Die Arbeit eines Zimmermanns im 21. Jahrhundert ist weit entfernt von dem traditionellen Holzhandwerk. Mit einer Axt, Säge oder einem Stechbeitel haben es die Azubis in ihrem hochtechnisierten Alltag kaum mehr zu tun. Balken kommen präzise gesägt aus dem Werk, da ist nichts krumm und schief. Abbundmaschinen, Kreissägen, Fräsen, Druckluftnagler – so was gab es natürlich nicht im Mittelalter. Um so mehr Respekt zollten die jungen Leute dem Können der Handwerker dieser Zeit und hatten Spaß am Wiederentdecken der alten Techniken. Campus Galli-Geschäftsführer Hannes Napierala stellt fest: „Aus der Vergangenheit für die Zukunft lernen ist etwas ganz Entscheidendes, aus diesem Grund wird auch der Lehmbau wieder interessant.“ Napierala freut sich über das große Interesse von Berufsschulen und anderen Gruppen an ehrenamtlicher Mitarbeit. Über mangelnde Nachfrage kann er sich nicht beschweren. Im Gegenteil. Buchungen sind in dieser Saison so gut wie nicht mehr möglich. Es gibt nur noch wenige Plätze im Oktober.

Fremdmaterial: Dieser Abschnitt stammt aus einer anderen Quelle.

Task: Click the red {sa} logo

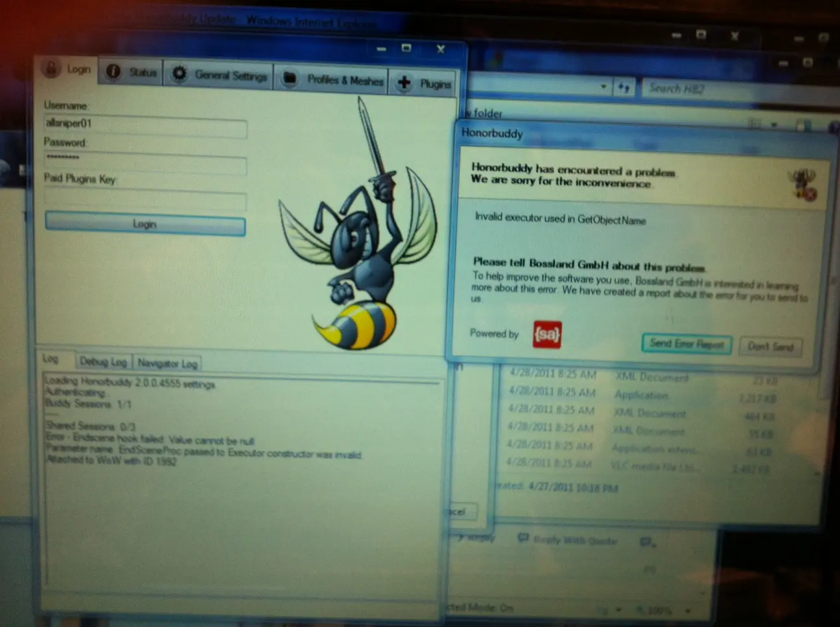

Markus Nassal ist wissenschaftlicher Lehrer an der Kerschensteinerschule. Er geht ganz darin auf, den jungen Leuten den historischen Holzbau näher zu bringen. „Wir haben 2018 zum ersten Mal auf Campus Galli mitgearbeitet und kommen – außer während Corona – seither jedes Jahr“, erzählt er. Zusammen mit Philipp Züfle und dem festangestellten Zimmermann Aurel von Schroeder ist Nassal am Abbundplatz damit beschäftigt, Wände für eine Badstube herzustellen. „Es ist sehr reizvoll, mit dem Rohmaterial so zu arbeiten“, findet Züfle. Im Nebengebäude des Abtshofes arbeiten Johannes und Noah Hand in Hand. Aus Bohlen bauen sie einen Boden respektive die Decke. „Das ist wirkliche Handarbeit“, sagen die beiden. Damit es passt, müssen sie die dicken Bretter noch behauen.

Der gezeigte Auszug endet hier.